Two, that he was shaped before birth with an instinct for blood, stamped in utero with a ‘maternal impression,’ because his pregnant mother visited the slaughterhouse where her husband worked.
And three, that he imitated and was even ‘possessed’ by the ‘savage cruelty’ of Native Americans and white renegades [depicted] in the pages of frontier dime novels. He consumed these books voraciously and read around 60 of them, starting at age 9. And, indeed, my research into Pomeroy’s reading habits did find a startling likeness between what he may have been reading and what he did to his victims.
What were some of the ripple effects of Pomeroy’s crimes?
The Pomeroy case got swept up in the late 19th-century moral panic about the dire effects of dime novels, which became an important historical context for his crimes. Hundreds of Americans believed that Pomeroy’s dangerous reading habits provided, as one editorial put it, ‘sufficient explanation of his murderous inclinations.’
The middle-class arbiters of taste were becoming increasingly worried about the rise in cheap reading material for the working-classes—sensational newspapers and dime novels. They worried specifically about the dangerous slide in morality they believed would follow from this reading, and Pomeroy’s violence, which seemed right out of a Western dime novel, proved their point.
Some people have theorized that he committed the crimes because his father abused him. What do you make of that?
From the moment he came to the media’s attention, Pomeroy was the constant subject of rumors, distortions and utterly fabricated stories, all of which persisted despite a lack of evidence. Pomeroy’s own inability to explain himself only fanned the flames of these baseless stories when he was alive. But people have routinely imposed on him what they want to believe.
The story of an alcoholic and abusive father has been the reigning story [to explain why some people torture and kill] since the middle of the 20th century. Serial torturers and murderers must, we think, have been abused as children. It’s a powerful story and it’s often true. But it’s not the only story and, in the case of Pomeroy, it’s not a true one. There is simply no evidence for it whatsoever.
Pomeroy’s case demonstrates that we must put aside preconceptions and familiar paradigms of human behavior and human crime and look steadfastly at what facts we can find.
What’s your theory on why Pomeroy behaved the way he did?
When he was only a few weeks old, Pomeroy’s mother took him to get a smallpox vaccination because there were waves of smallpox epidemics in Boston throughout the mid-19th century. Pomeroy’s mother claimed this vaccination catastrophically damaged her infant son and left his body covered with weeping sores for months. She was unable to touch him and she later said, ‘I think his vaccination had more effect on him than anything else.’

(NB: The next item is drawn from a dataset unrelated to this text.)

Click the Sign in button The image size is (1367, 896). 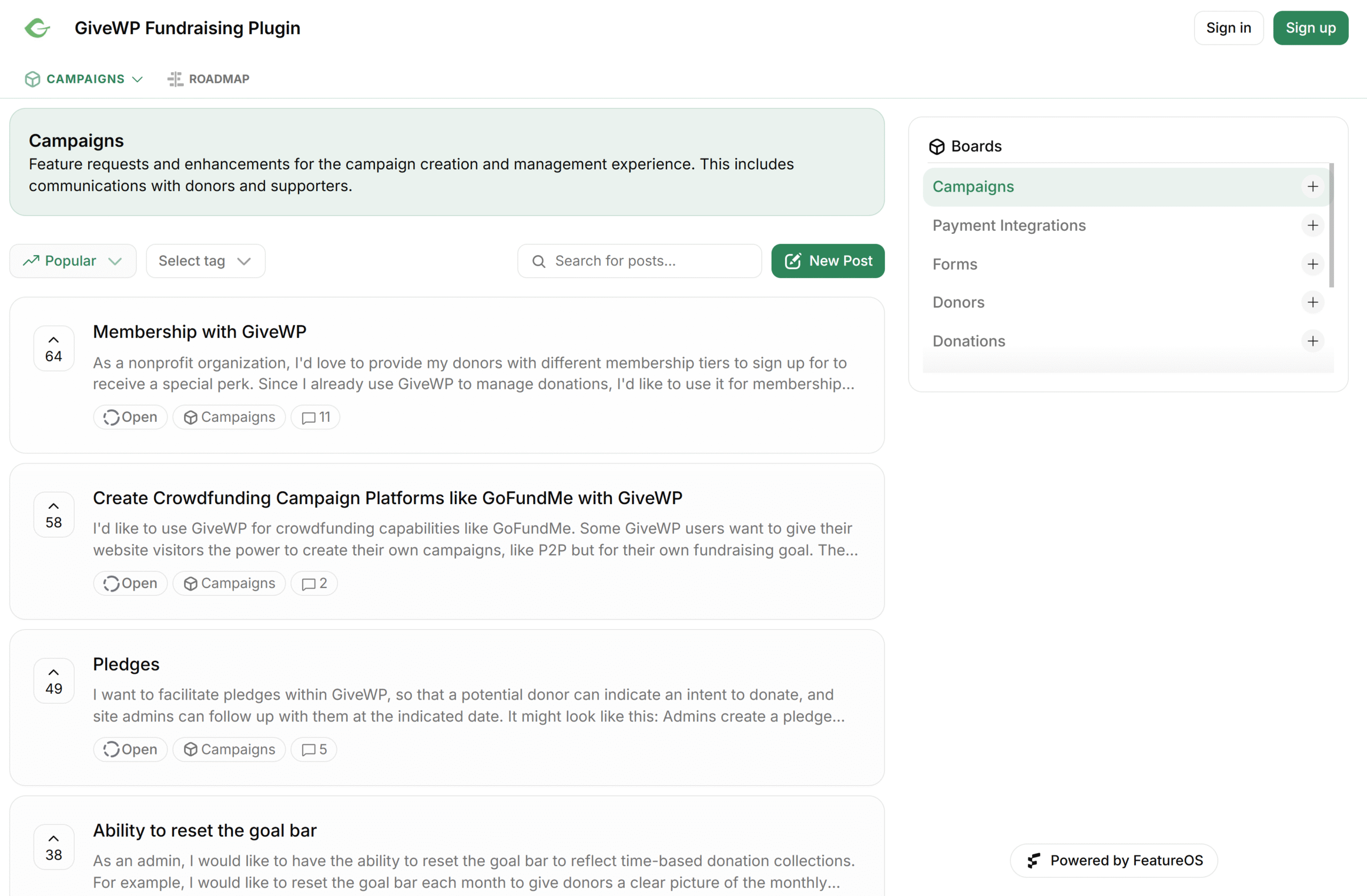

It is quite likely that Pomeroy’s dire reaction to his smallpox vaccination caused him moderate to severe pain and chronic stress at an age when he was too young to grasp consciously why he was suffering. The reaction also interfered with the crucial process of attachment with his mother.
Both chronic stress and failure of attachment in early infancy have been directly and repeatedly linked to changes in the brain that can cause impulsive, violent and even psychopathic behavior. Pomeroy’s utter lack of affect and his complete lack of remorse may have developed in those early months when he was in severe pain, when his attachment to his mother was broken.